> [练习任务]:
把从含有“Task: Sort by スタッフコード column chevron”的那一行起、到含有“Screen dimensions: 670x389”的那一行止的这几行再写一遍，将其中的“column”换成“header”，别的地方一律不动。

> [提取记录]:
======
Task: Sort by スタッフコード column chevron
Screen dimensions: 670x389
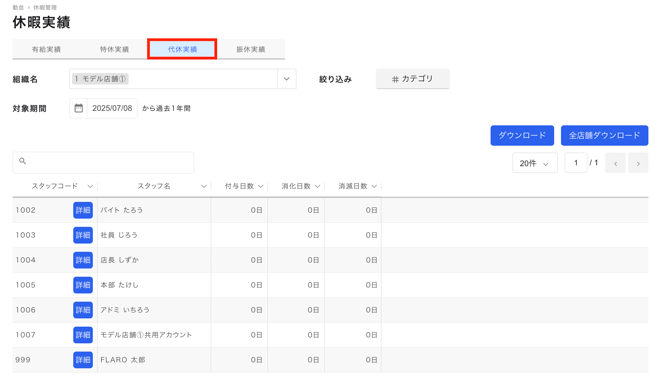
======
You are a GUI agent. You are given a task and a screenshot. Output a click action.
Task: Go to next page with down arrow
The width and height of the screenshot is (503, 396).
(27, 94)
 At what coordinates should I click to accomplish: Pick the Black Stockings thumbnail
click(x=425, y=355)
======
> [参考答案]:
Task: Sort by スタッフコード header chevron
Screen dimensions: 670x389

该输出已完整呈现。